Le gouvernement de Joe Biden veut en effet débloquer 14,3 milliards de dollars (13,1Mds€) pour soutenir l’effort de guerre israélien (New York Times), quand les États-Unis comptent abonder le fonds pour les pertes et dommages à hauteur de 17,5 millions de dollars (16M€).
Secousses diplomatiques
Jeudi, dès la cérémonie d’ouverture de la COP28, Sameh Choukri, président de la précédente COP de Charm el-Cheikh (Égypte), a réclamé une minute de silence pour tous les civils «ayant trouvé la mort dans le conflit actuel à Gaza». Le lendemain, la reprise des bombardements israéliens après sept jours de trêve coïncidait avec le début du sommet des dirigeants mondiaux – deux jours de prises de parole des chef·fes d’État et de gouvernement.

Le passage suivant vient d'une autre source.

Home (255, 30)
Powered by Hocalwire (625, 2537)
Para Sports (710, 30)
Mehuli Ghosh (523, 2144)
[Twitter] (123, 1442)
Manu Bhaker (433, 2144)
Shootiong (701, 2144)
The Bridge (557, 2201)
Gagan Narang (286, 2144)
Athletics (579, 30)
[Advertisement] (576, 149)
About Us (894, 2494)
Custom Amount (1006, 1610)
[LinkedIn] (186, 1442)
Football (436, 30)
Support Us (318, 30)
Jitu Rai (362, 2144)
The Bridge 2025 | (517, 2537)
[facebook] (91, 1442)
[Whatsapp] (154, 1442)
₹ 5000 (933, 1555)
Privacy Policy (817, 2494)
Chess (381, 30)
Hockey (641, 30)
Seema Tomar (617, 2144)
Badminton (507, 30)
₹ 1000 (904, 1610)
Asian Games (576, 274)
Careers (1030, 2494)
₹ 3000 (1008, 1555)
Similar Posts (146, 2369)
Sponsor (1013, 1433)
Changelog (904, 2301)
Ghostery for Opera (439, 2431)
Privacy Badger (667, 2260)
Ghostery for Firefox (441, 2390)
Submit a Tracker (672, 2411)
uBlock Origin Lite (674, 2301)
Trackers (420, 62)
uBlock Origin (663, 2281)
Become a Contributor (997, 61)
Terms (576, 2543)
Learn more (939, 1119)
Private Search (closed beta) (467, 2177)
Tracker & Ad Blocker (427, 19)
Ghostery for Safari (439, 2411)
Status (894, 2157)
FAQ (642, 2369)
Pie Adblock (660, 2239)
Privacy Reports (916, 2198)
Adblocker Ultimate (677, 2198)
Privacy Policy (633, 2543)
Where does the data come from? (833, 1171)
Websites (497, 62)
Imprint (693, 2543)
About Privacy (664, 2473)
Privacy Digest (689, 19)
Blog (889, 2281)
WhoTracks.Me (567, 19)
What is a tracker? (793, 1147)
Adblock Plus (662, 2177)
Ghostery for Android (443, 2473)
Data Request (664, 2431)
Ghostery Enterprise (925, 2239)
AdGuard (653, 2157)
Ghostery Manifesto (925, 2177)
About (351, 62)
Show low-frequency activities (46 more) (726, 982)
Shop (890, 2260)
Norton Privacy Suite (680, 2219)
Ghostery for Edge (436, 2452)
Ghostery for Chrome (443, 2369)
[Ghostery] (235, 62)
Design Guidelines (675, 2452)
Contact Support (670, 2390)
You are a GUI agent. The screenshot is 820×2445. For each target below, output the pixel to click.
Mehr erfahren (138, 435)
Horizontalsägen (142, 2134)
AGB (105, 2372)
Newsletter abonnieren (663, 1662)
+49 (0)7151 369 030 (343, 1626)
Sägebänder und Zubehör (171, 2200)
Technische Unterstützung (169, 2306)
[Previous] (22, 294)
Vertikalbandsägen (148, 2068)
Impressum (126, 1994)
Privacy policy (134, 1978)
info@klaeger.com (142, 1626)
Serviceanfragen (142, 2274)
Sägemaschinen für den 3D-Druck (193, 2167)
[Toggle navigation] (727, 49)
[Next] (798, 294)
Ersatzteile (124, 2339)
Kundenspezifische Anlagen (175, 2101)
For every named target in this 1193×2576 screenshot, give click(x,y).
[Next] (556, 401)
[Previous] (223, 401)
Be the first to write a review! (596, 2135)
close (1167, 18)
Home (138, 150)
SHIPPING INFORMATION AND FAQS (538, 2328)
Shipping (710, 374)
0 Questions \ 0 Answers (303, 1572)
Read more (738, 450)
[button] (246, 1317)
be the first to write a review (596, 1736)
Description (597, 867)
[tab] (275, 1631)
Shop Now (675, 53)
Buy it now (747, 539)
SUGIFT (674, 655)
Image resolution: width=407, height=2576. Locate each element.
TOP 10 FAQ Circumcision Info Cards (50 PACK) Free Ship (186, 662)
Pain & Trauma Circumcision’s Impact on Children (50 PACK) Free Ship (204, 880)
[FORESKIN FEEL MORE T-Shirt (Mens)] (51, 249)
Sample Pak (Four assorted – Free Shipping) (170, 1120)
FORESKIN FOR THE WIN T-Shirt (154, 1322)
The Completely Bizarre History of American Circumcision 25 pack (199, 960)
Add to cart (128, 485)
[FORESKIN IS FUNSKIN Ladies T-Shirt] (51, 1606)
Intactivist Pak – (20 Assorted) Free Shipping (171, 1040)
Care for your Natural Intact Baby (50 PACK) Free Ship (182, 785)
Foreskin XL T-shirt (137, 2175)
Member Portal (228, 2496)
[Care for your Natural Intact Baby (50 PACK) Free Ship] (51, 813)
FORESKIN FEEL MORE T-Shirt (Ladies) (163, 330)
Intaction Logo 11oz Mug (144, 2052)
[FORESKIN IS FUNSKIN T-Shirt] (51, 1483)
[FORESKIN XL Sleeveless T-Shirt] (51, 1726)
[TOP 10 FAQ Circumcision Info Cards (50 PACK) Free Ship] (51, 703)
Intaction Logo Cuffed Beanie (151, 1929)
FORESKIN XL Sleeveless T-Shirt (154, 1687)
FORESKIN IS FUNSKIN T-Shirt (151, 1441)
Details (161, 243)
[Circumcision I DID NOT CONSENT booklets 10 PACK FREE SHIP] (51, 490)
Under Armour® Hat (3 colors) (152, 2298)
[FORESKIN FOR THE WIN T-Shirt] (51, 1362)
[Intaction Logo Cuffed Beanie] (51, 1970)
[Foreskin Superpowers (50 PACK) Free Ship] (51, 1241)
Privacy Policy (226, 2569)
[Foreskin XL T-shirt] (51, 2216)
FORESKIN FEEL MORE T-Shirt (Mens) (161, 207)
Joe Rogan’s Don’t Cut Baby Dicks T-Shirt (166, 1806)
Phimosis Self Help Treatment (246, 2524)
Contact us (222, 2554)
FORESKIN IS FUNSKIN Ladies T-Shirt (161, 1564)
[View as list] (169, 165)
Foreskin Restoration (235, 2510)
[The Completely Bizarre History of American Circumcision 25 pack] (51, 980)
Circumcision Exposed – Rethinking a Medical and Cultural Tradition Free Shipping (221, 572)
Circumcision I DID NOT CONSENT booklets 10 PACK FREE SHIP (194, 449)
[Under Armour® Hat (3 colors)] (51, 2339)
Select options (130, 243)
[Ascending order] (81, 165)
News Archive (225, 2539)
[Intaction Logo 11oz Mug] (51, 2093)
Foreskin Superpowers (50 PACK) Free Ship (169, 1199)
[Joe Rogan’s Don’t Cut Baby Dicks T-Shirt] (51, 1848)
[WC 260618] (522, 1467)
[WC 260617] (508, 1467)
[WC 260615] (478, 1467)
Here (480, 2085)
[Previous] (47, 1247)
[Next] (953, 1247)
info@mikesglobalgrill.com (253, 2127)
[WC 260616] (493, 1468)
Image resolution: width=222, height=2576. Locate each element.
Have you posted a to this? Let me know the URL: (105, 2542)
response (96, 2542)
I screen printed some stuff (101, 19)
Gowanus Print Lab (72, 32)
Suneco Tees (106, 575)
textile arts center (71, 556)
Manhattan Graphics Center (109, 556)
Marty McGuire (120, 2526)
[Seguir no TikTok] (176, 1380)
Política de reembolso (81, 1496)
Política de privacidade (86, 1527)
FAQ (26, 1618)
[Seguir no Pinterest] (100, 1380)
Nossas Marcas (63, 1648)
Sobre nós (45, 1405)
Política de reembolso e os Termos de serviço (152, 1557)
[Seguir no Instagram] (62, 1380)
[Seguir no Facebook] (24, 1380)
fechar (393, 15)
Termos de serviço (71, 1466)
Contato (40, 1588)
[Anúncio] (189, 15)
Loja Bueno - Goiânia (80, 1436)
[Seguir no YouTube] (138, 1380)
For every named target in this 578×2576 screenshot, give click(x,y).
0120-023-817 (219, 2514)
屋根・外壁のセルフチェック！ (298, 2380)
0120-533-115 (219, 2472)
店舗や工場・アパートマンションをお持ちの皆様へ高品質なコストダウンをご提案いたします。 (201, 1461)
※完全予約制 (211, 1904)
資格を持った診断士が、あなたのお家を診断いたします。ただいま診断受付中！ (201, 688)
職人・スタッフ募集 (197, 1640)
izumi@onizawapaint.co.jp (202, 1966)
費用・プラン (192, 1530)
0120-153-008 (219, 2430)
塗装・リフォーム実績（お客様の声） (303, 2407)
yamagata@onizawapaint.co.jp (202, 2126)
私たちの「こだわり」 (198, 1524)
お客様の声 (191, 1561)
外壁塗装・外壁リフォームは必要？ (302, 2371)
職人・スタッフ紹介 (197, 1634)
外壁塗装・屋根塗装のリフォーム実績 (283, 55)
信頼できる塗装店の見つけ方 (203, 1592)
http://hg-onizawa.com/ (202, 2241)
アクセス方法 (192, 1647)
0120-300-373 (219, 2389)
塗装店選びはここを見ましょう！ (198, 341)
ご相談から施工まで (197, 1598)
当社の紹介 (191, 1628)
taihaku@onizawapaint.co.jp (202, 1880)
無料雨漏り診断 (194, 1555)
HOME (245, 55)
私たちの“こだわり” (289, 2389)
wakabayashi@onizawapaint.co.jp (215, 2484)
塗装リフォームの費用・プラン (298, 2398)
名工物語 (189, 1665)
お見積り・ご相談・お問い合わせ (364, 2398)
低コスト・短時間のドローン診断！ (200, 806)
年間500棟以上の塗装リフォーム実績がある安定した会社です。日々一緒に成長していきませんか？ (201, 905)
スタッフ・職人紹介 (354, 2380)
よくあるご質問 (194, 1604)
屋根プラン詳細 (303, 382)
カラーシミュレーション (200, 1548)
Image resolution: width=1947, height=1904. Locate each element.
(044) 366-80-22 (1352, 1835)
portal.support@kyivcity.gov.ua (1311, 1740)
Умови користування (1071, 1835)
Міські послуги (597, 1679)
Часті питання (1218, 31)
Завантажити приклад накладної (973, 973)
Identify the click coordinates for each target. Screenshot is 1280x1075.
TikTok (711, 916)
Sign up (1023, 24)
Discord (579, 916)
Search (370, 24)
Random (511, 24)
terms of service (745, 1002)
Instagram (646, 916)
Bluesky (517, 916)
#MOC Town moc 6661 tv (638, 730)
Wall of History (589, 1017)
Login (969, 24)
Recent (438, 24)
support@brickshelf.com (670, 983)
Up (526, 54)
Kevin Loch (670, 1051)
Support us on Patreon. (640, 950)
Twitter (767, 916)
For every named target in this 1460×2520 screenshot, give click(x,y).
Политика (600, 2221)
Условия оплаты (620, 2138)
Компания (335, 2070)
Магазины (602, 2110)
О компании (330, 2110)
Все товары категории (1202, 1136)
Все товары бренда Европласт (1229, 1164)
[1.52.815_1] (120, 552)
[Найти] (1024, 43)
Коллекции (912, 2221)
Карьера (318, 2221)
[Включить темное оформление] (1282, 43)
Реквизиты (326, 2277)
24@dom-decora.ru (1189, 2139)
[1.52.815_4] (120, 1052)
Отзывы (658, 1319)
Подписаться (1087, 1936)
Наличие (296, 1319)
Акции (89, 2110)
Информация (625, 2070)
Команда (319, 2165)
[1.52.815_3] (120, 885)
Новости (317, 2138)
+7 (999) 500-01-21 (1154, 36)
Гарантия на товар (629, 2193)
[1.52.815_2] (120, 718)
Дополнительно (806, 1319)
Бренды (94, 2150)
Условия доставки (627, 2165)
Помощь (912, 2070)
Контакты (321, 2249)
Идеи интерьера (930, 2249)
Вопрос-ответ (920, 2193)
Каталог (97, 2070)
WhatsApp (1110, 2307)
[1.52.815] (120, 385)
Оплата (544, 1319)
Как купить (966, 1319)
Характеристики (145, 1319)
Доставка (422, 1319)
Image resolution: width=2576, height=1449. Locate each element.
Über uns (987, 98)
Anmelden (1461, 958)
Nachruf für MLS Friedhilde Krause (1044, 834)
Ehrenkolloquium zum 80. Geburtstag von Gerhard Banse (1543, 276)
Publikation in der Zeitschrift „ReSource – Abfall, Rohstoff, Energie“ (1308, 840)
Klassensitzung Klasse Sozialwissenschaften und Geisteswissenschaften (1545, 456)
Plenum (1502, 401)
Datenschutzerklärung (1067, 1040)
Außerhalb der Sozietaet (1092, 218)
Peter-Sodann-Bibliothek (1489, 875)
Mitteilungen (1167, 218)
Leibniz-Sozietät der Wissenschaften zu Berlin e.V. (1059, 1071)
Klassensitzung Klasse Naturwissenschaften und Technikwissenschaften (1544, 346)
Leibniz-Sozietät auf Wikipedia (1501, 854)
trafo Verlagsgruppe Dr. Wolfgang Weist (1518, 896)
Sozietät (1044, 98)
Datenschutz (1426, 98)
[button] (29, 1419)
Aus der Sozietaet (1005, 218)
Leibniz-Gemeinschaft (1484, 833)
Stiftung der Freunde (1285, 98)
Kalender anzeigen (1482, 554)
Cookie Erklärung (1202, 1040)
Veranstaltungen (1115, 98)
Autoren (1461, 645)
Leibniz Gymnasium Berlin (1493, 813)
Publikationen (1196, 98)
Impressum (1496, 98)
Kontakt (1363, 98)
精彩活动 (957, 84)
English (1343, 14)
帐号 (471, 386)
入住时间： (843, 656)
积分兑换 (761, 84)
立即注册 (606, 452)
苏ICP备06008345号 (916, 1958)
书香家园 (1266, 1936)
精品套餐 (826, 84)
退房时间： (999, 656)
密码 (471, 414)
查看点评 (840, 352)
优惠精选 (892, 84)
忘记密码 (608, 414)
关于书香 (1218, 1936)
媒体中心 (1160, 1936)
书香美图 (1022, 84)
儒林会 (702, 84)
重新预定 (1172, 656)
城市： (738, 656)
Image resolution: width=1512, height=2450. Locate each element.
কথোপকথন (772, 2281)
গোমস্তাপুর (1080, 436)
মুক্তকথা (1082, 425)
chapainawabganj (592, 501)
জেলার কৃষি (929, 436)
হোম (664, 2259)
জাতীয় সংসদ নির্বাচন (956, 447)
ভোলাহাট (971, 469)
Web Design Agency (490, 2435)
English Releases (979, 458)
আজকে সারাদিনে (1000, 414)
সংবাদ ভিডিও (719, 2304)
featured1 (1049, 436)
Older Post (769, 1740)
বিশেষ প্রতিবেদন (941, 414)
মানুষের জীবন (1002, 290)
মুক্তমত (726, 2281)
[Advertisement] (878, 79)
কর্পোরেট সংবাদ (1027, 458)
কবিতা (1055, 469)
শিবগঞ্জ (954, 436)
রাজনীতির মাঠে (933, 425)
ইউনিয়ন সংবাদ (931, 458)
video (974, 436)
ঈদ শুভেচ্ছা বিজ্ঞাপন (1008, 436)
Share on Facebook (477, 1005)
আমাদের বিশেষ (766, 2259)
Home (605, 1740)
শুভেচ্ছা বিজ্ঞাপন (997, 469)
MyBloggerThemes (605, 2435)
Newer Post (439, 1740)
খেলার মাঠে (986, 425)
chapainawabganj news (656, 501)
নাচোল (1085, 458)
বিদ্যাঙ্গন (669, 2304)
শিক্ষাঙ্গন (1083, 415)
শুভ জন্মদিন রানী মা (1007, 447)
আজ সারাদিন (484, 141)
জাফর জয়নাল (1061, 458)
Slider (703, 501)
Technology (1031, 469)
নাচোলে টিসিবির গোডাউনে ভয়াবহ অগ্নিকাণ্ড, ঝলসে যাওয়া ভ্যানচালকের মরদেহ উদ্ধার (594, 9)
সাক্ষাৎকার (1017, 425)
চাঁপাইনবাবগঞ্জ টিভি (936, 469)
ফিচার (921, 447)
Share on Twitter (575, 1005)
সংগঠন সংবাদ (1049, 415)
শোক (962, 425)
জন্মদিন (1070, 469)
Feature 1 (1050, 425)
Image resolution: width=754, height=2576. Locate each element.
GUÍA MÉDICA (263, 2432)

Le lendemain, la tribune de la COP fut le théâtre de plusieurs prises de parole en défense du peuple de Gaza, venues des présidents Turc, Sud-Africain ou Irakien. «La plupart des pauvres du monde se sont unis pour arrêter la barbarie, a tancé Gustavo Petro, président de la Colombie. [À l’ONU], seuls les quelques pays d’Europe et d’Amérique du Nord, grands consommateurs de carbone, votent en faveur du génocide».
La délégation iranienne a claqué la porte de la COP28 pour protester contre la présence du président israélien, Isaac Herzog. Ce dernier n’a pas donné le discours initialement prévu, tout comme l’émir du Qatar, Tamim bin Hamad Al Thani. Tous deux se sont rencontrés en coulisses. La veille, c’est le président de l’autorité Palestinienne Mahmoud Abbas qui annulait sa venue.
En marge des discussions climatiques, le président français Emmanuel Macron a rencontré plusieurs acteurs du conflit – le président égyptien Abdel Fattah al-Sissi, l’émir des Emirats arabes unis Mohammed ben Zayed Al Nahyane et le président israélien –, dans l’espoir de faire avancer des pourparlers pour un cessez-le-feu.
Pour Sébastien Treyer, directeur de l’Institut du développement durable et des relations internationales (Iddri), les tensions géopolitiques autour de Gaza ne compromettent pas l’issue des négociations climatiques : «Dans l’histoire, on a les exemples d’accords internationaux trouvés autour de la protection de la couche d’ozone et des pluies acides en pleine guerre froide, explique-t-il à Vert, où Est et Ouest se sont mis d’accord au même moment qu’ils se menaçaient mutuellement avec des missiles en Europe».